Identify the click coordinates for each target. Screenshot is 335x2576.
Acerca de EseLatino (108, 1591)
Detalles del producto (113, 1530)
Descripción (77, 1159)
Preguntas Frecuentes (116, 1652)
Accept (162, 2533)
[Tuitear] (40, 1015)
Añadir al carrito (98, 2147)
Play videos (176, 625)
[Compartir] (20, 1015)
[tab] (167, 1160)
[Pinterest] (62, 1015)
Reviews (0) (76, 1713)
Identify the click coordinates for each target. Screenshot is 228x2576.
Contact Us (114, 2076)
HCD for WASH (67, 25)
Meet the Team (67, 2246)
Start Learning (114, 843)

--------------------

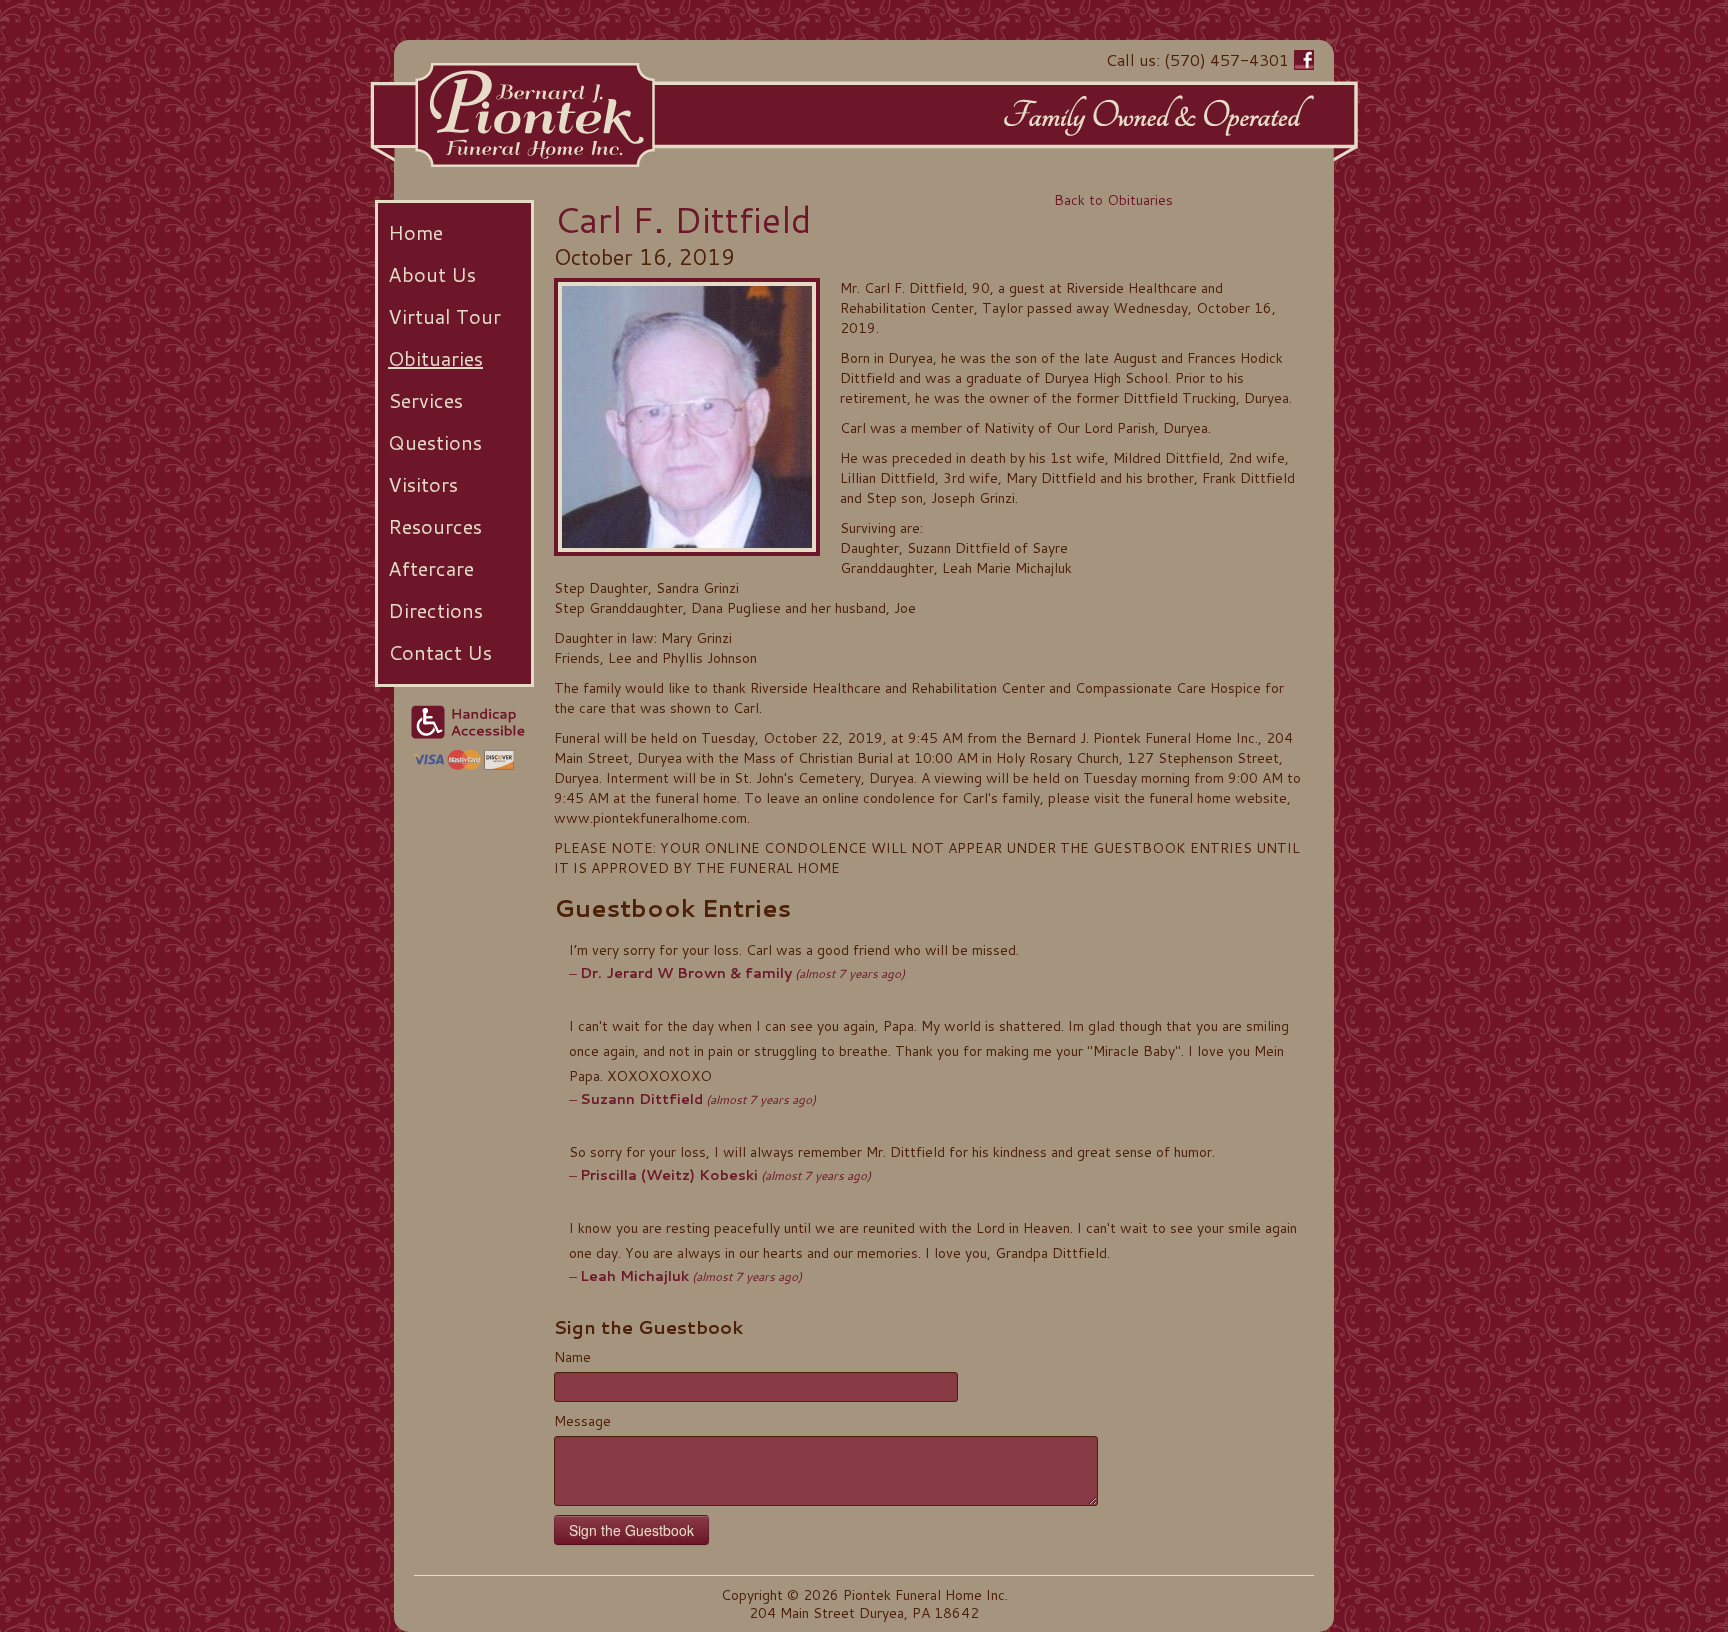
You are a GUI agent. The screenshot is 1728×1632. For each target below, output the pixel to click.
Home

--------------------

**PROBLEM REQUIREMENTS**
From the material above, retype precisely the lines between the line holding "Screenshot is 335x2576." and the line holding "Start Learning (114, 843)", inclusive, and nothing beyond them.

**ANSWER TO THIS PROBLEM**
Identify the click coordinates for each target. Screenshot is 335x2576.
Acerca de EseLatino (108, 1591)
Detalles del producto (113, 1530)
Descripción (77, 1159)
Preguntas Frecuentes (116, 1652)
Accept (162, 2533)
[Tuitear] (40, 1015)
Añadir al carrito (98, 2147)
Play videos (176, 625)
[Compartir] (20, 1015)
[tab] (167, 1160)
[Pinterest] (62, 1015)
Reviews (0) (76, 1713)
Identify the click coordinates for each target. Screenshot is 228x2576.
Contact Us (114, 2076)
HCD for WASH (67, 25)
Meet the Team (67, 2246)
Start Learning (114, 843)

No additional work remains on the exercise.